• **Brief**:
Whatever precedes the line containing "Task: Click the Add Marker button" is not copied; that line and every line after it through the final one below are copied exactly, except pictures.

[Stored data]

↓↓↓

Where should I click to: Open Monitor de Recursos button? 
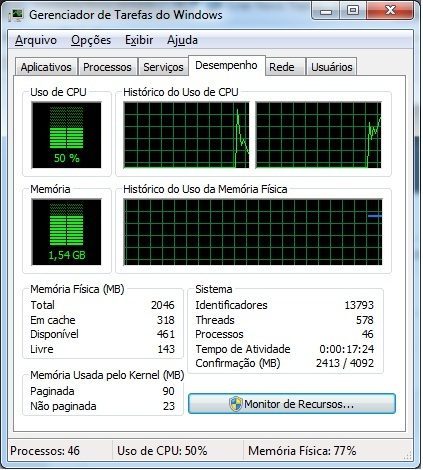click(292, 404)
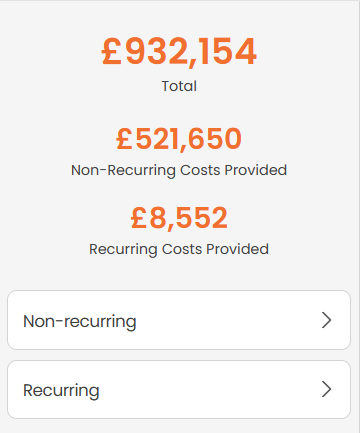Screen dimensions: 360x433
Task: Click the word Provided after Non-Recurring Costs
Action: (x=256, y=170)
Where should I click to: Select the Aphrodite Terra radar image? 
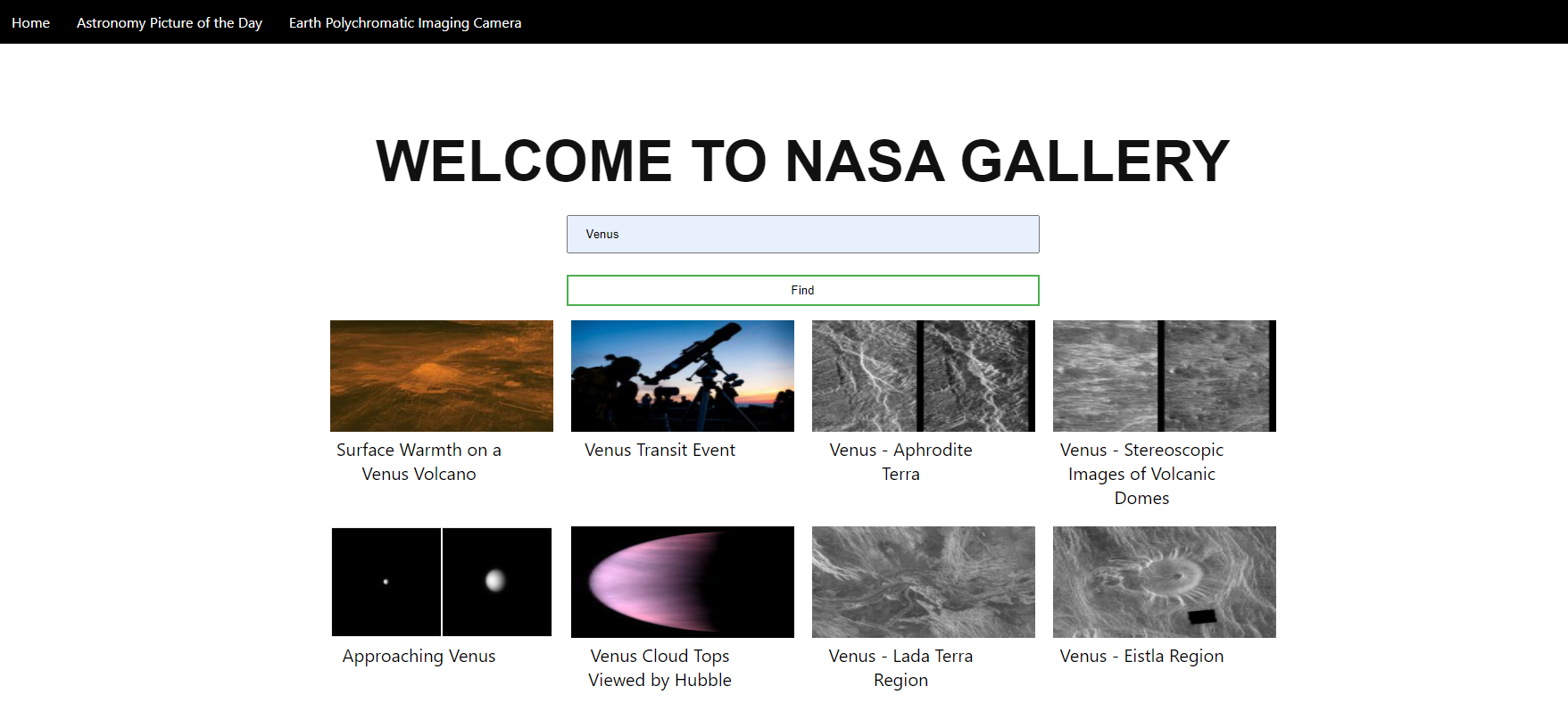[x=923, y=376]
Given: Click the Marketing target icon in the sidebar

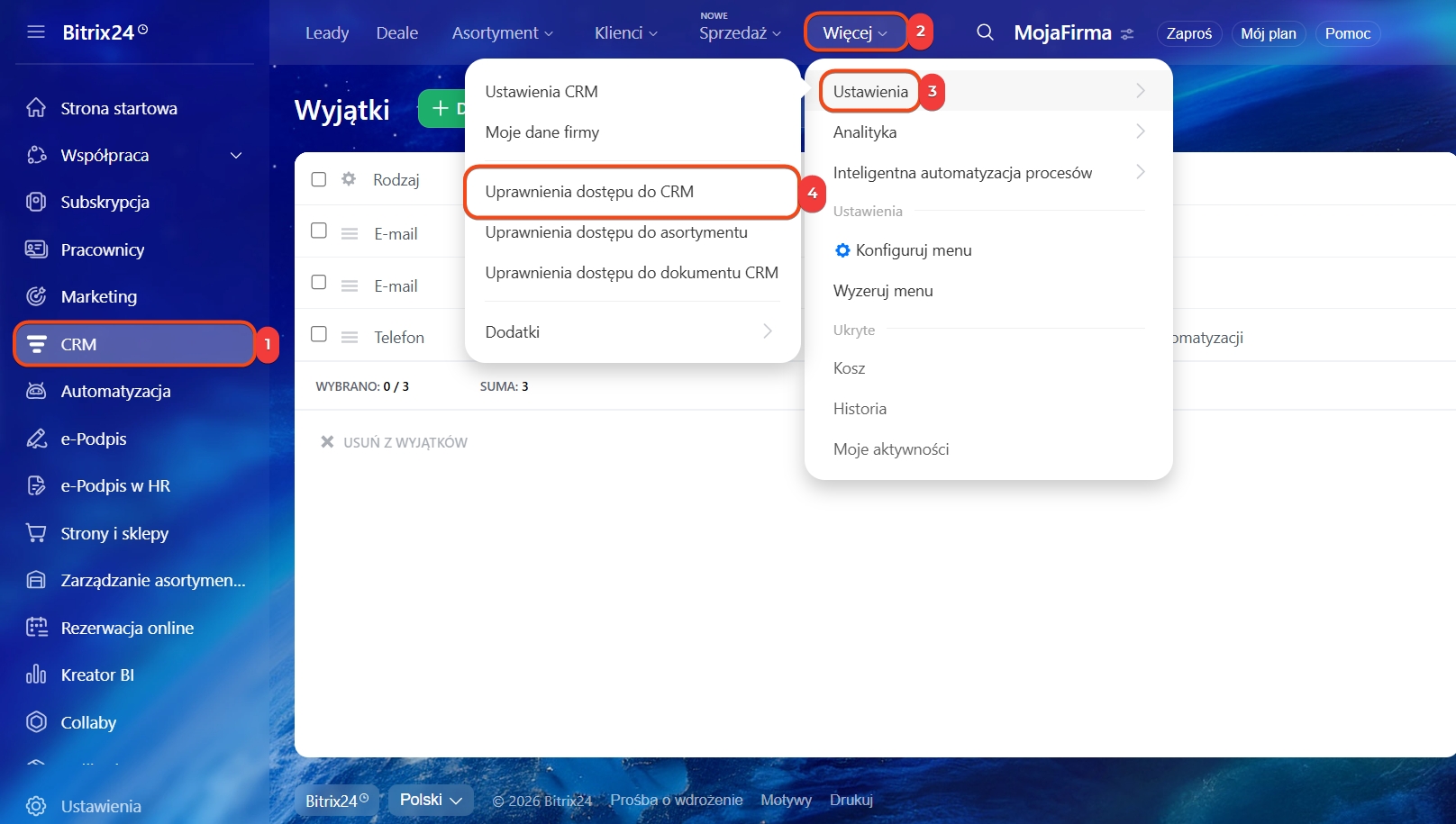Looking at the screenshot, I should tap(36, 296).
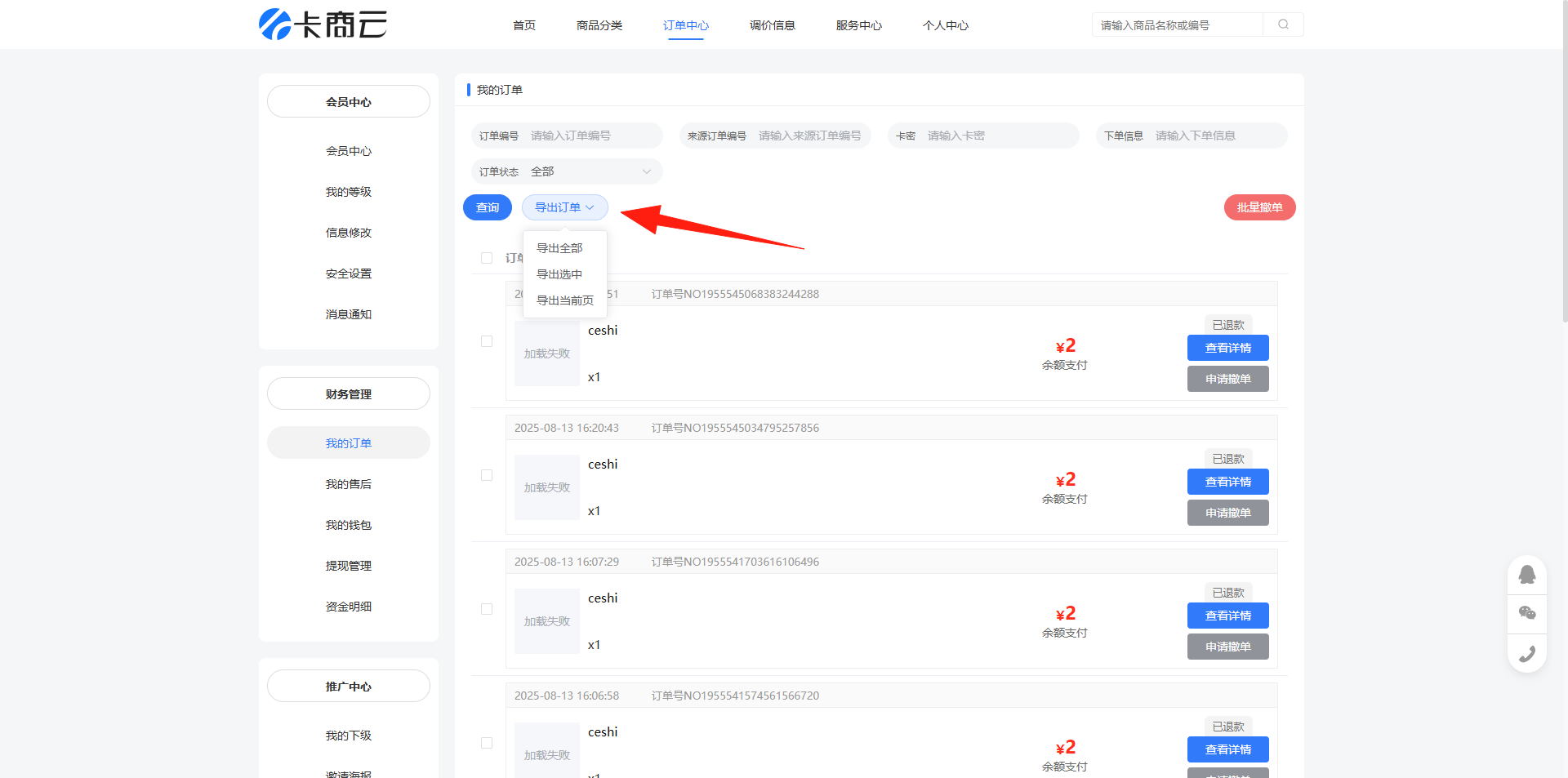Check the first order's checkbox
1568x778 pixels.
(487, 341)
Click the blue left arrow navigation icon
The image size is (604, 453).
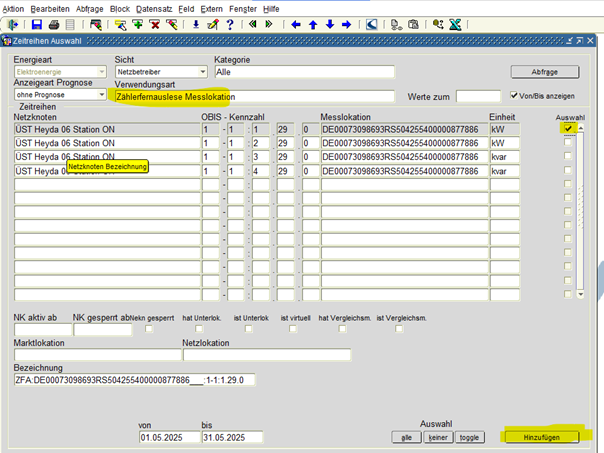tap(295, 24)
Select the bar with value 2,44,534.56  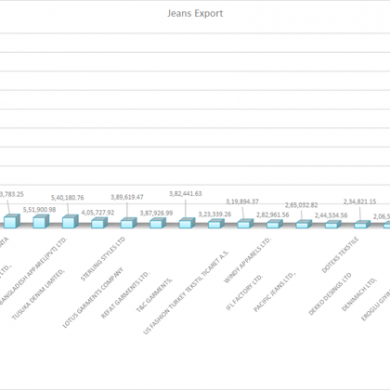click(333, 225)

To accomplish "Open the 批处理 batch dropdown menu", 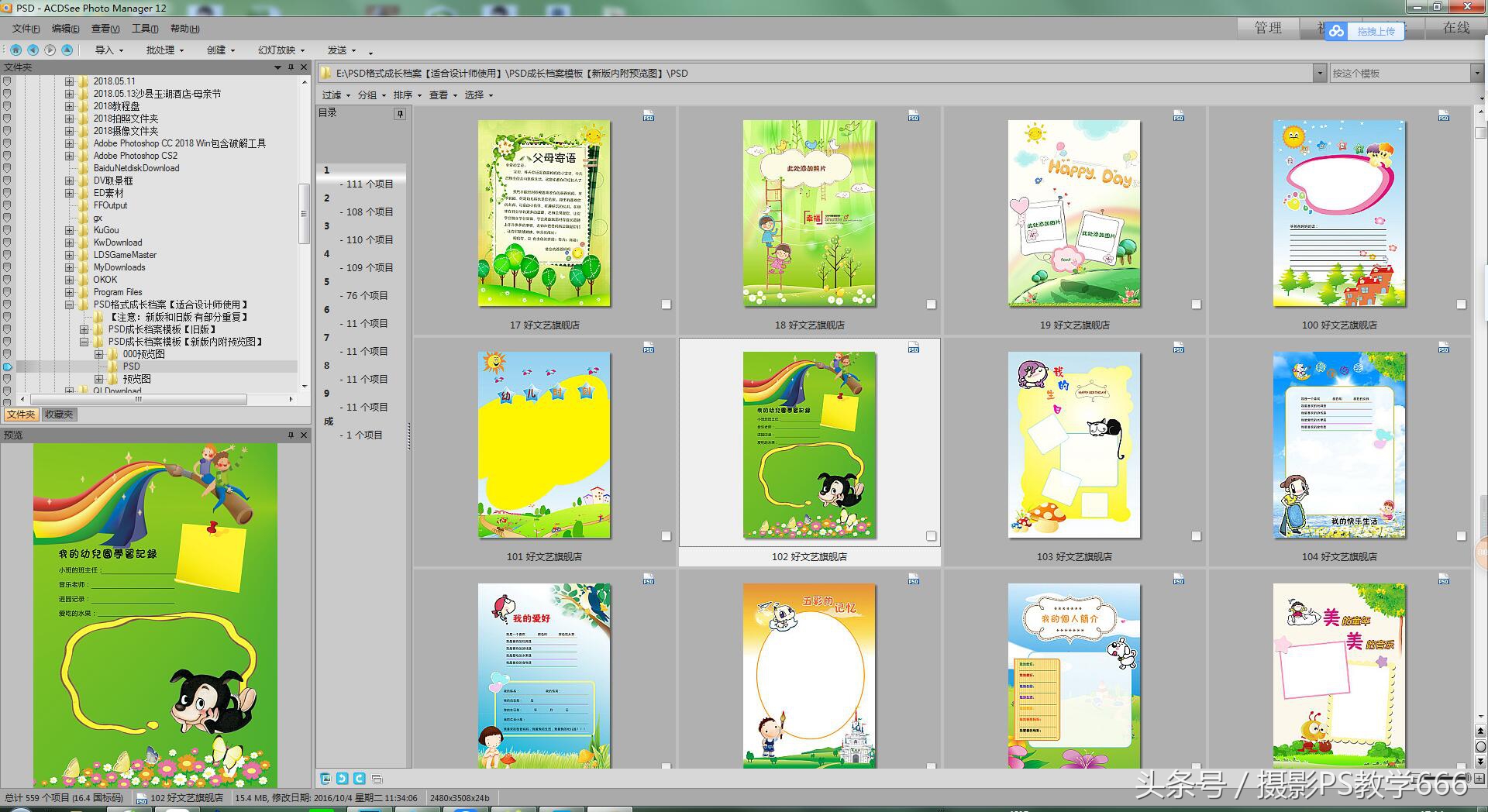I will click(164, 50).
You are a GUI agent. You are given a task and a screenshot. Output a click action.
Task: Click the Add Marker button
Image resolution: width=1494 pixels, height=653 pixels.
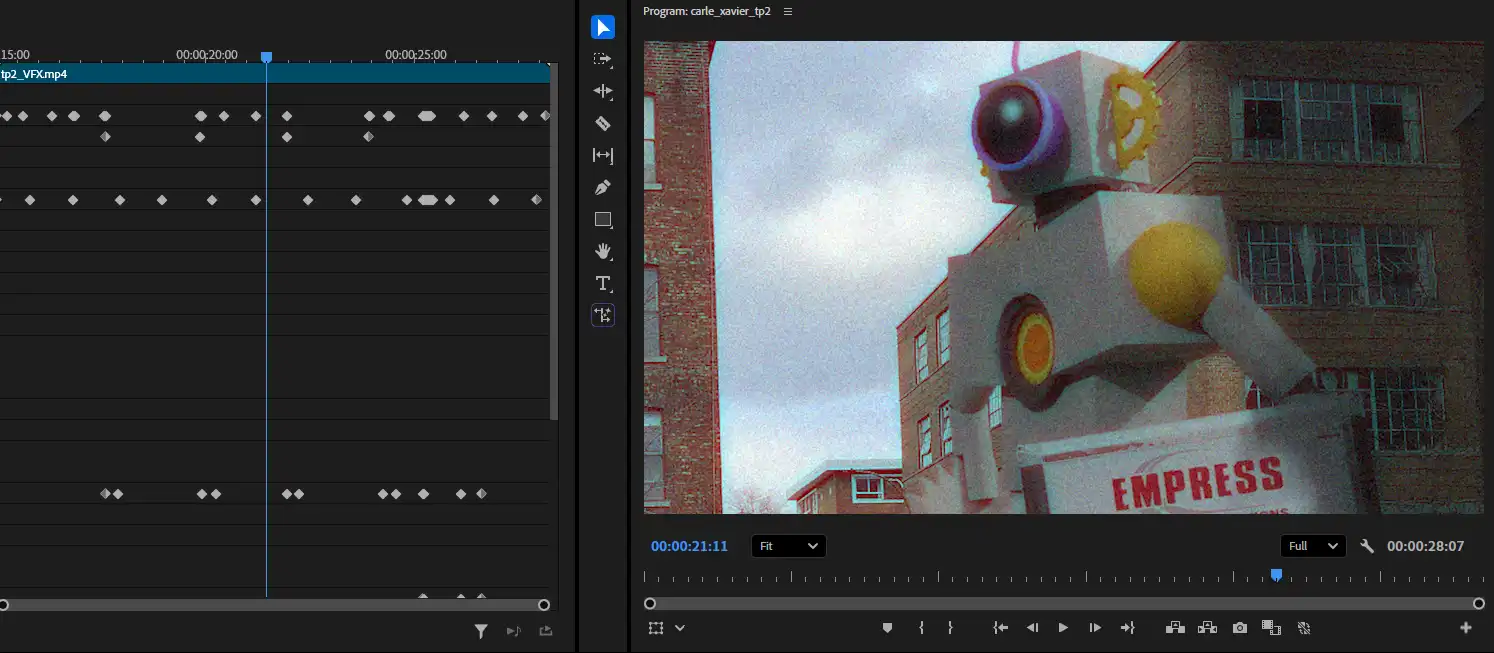coord(887,627)
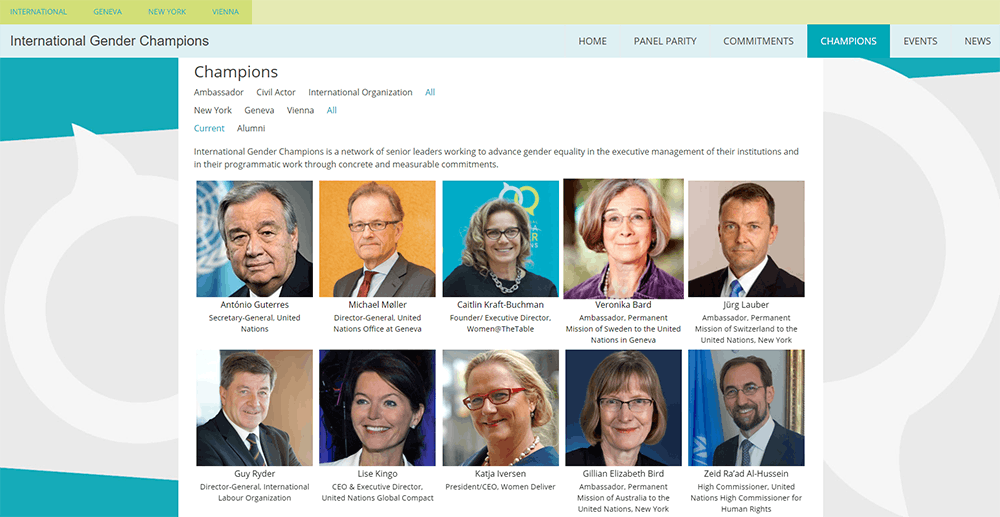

↑↑↑

• **Solution**:
Task: Click the Add Marker button
Image resolution: width=1494 pixels, height=653 pixels.
coord(887,627)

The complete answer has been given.